Aurélie Marjot. Photographie © D.R.

Opéra de Dijon, Grand salon de l'Auditorium, 9 mai 2015, par Eusebius ——

En étroite relation avec la création d'un extraordinaire Wozzeck à Dijon, un récital est judicieusement programmé, autour des Sieben frühe Lieder, sept lieder de jeunesse, écrits entre 1905 et 1908, et orchestrés ensuite, qui constituent — avec l'opus 2 — l'aboutissement de l'œuvre vocale du jeune Berg, avant qu'il s'attelle au livret, puis à la musique de son chef-d'œuvre. Ces années d'apprentissage sont essentielles, où l'autodidacte voit son inscription retenue par Schönberg  aux cours du soir qu'il organise avec Zemlinsky, sur la base d'une demi-douzaine de mélodies. Schönberg devait déclarer, longtemps après : « Dès les toutes premières compositions de Berg […] on pouvait déceler deux choses.
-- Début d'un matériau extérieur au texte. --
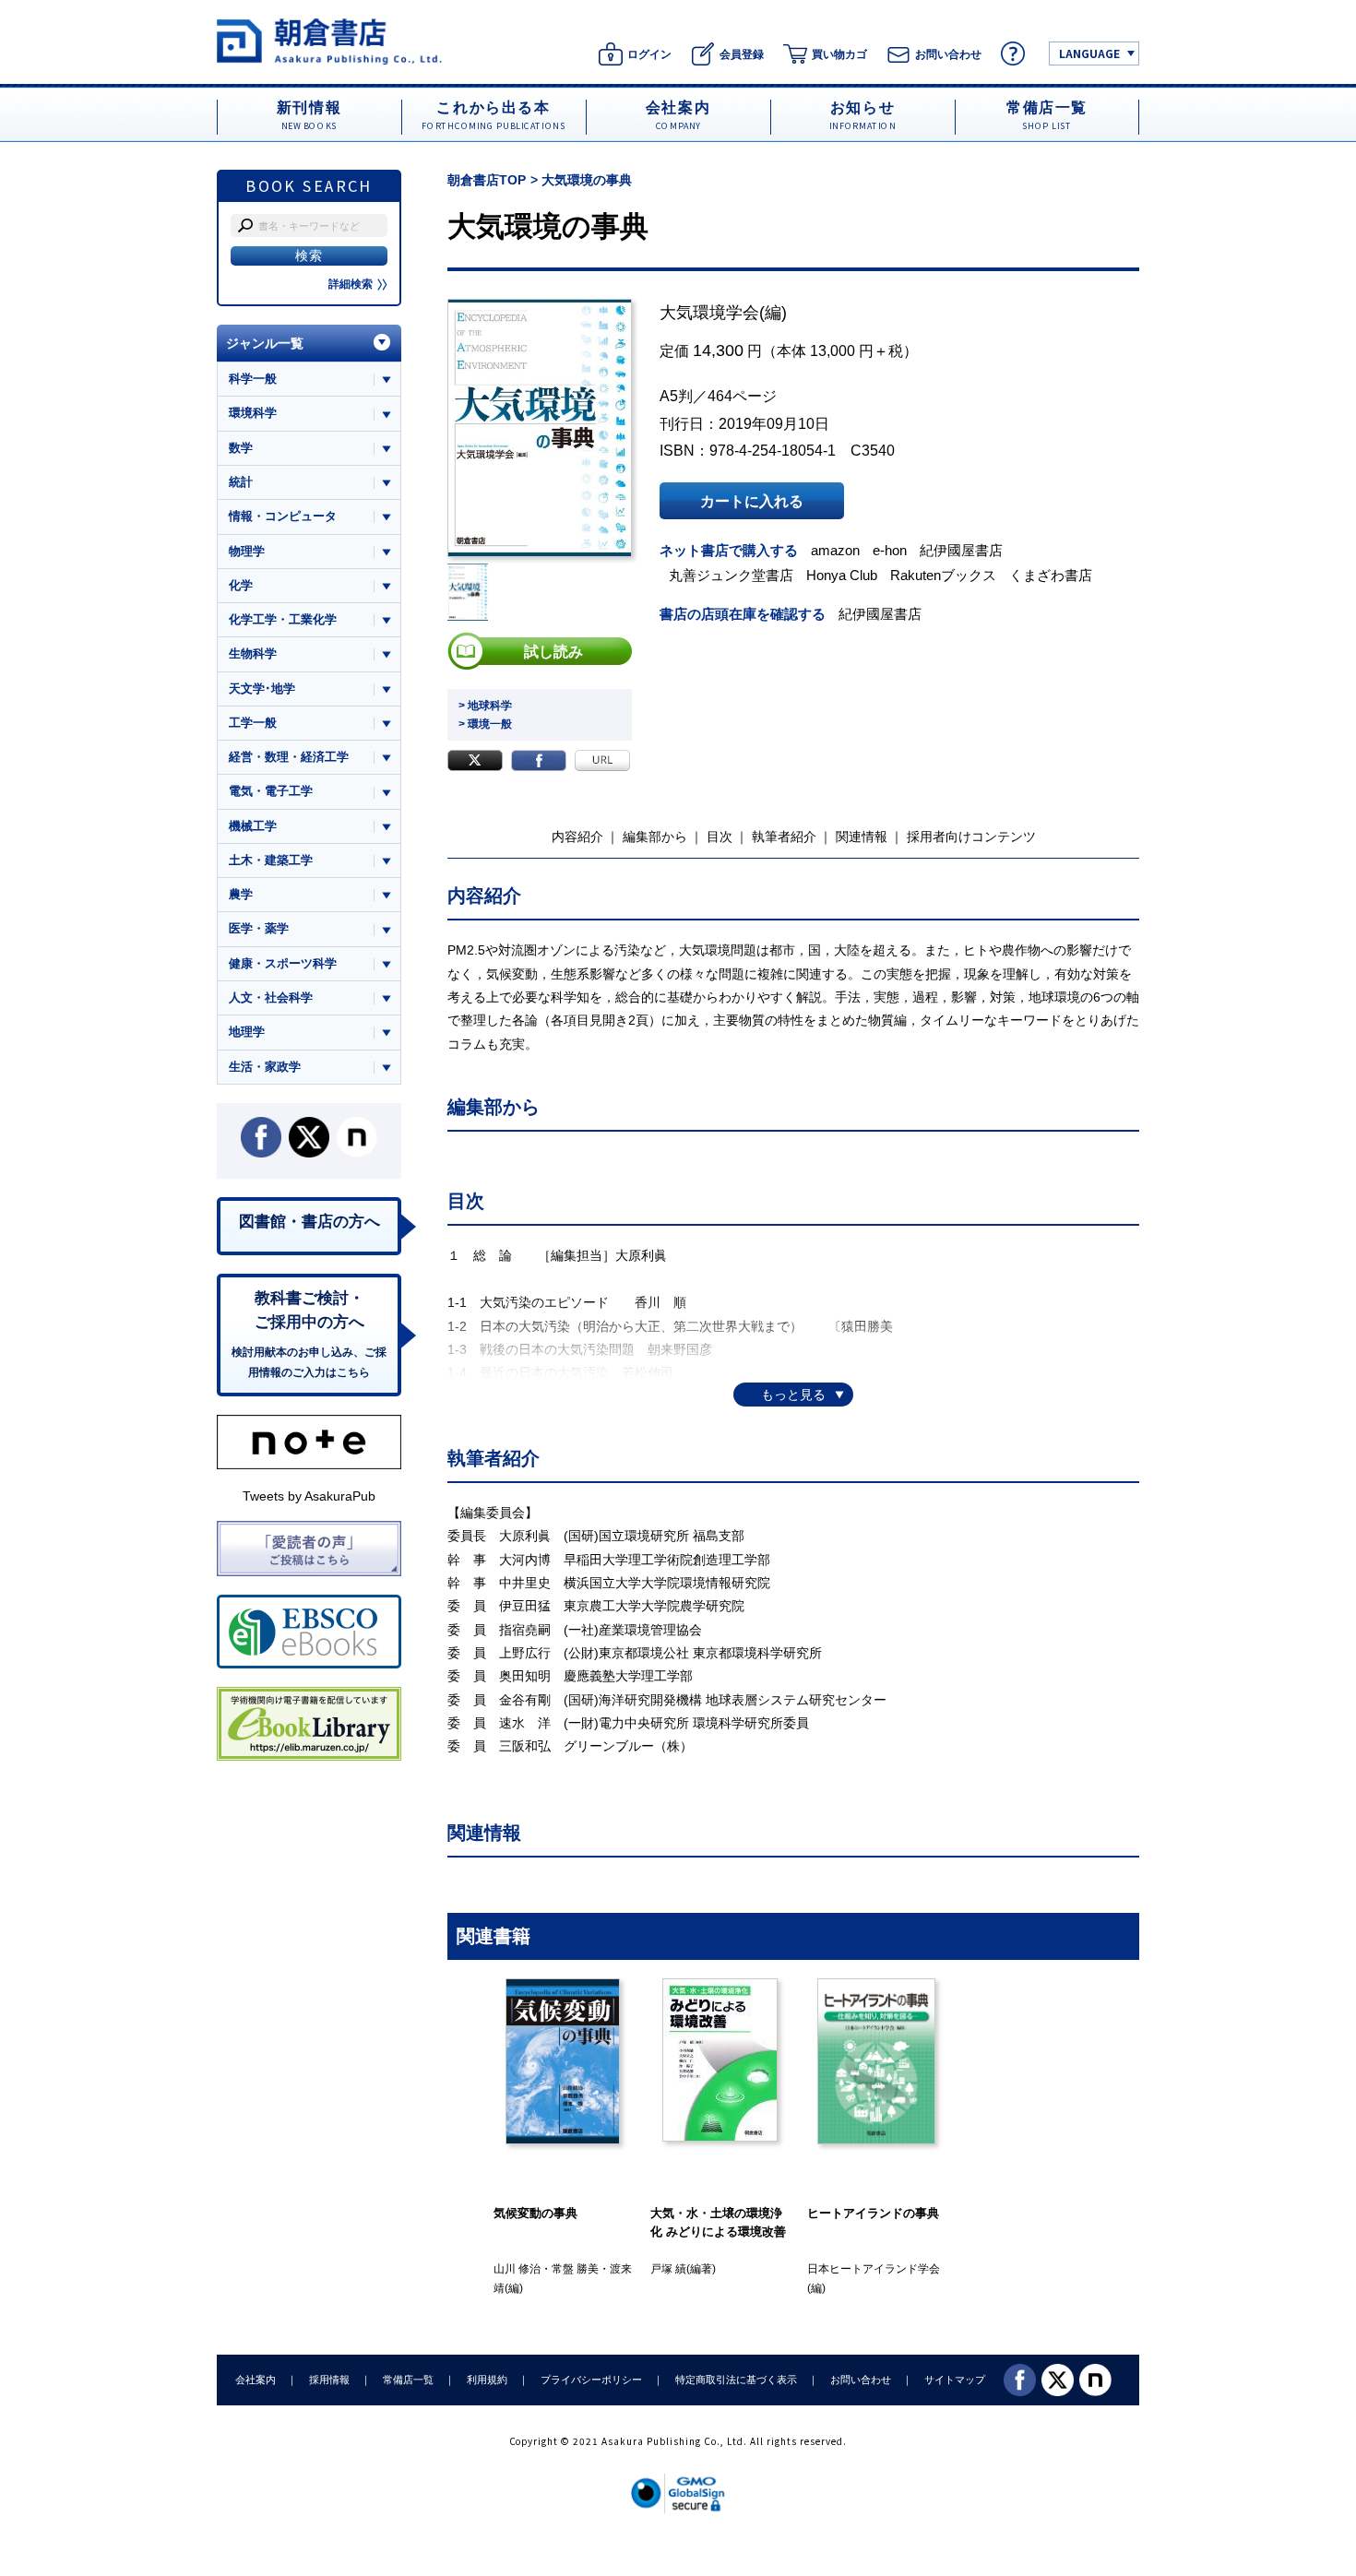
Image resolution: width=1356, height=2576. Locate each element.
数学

Premièrement que la musique pour lui était une langue, et qu'il s'exprimait véritablement dans cette langue ; et deuxièmement : une débordante chaleur de sentiment. » Et il ajoute : « Je le sais aujourd'hui : Berg, qui s'était intéressé d'une manière si extraordinairement intense à la musique de son temps, Mahler, Strauss, peut-être aussi Debussy, que je ne connaissais pas, mais sans aucun doute à ma musique aussi, avait certainement le désir le plus pressant de ne plus composer à l'intérieur des formes classiques […] mais en fonction de sa personnalité […], celui de s'exprimer d'une manière adéquate au temps où il vivait. »

Le programme  a donc retenu Mahler, Strauss et Schönberg  pour nous plonger dans cette Vienne post-romantique qui n'a pas encore fait le deuil de Brahms ni de Bruckner,  mais aussi Debussy qu'admirait tout autant le jeune Berg.

De Mahler, trois extraits des Rückertlieder créés lors d'un concert organisé par Zemlinsky et Schönberg : Um Mitternacht, Liebst du um Schönheit et Ich bin der Welt abhanden gekommen.  Le petit bijou central, strophique, où Tristan est cité, est le seul à avoir été conçu pour la voix et le piano.  Dans cette version, les deux autres, vocalement splendides, perdent beaucoup des somptueuses couleurs orchestrales que le Bechstein, même remarquablement servi par Mihály Zeke, est impropre à restituer. Des Ariettes oubliées, de Debussy, également trois extraits : C'est l'extase langoureuse, Il pleure dans mon cœur et Chevaux de bois (qui sera repris en bis).  C'est un égal régal de les écouter avec cette justesse de ton, d'émission, cette conduite de la ligne, et ce piano au toucher si juste. L'équilibre et l'entente entre la voix et l'instrument relèvent du miracle. De Richard Strauss, les deux premiers des  Sechs Lieder de l'opus 68 : « An die Nacht », et « Ich wollt ein Sträusslein binden ». Bien qu'orchestrés ultérieurement, leur version pianistique ne souffre jamais du moindre appauvrissement. Les beaux arpèges du premier, soutenant une ample mélodie, la grâce espiègle du second, où flotte un parfum du Rosenkavalier, le bonheur est là. « Erwartung » n'est pas seulement le titre d'un opéra de Schönberg. C'est en effet le premier des Vier Lieder de l'opus 2. Finement ouvragé, fluide, souple, il rejoint en quelque sorte l'art de Debussy, que Schönberg ignorait alors.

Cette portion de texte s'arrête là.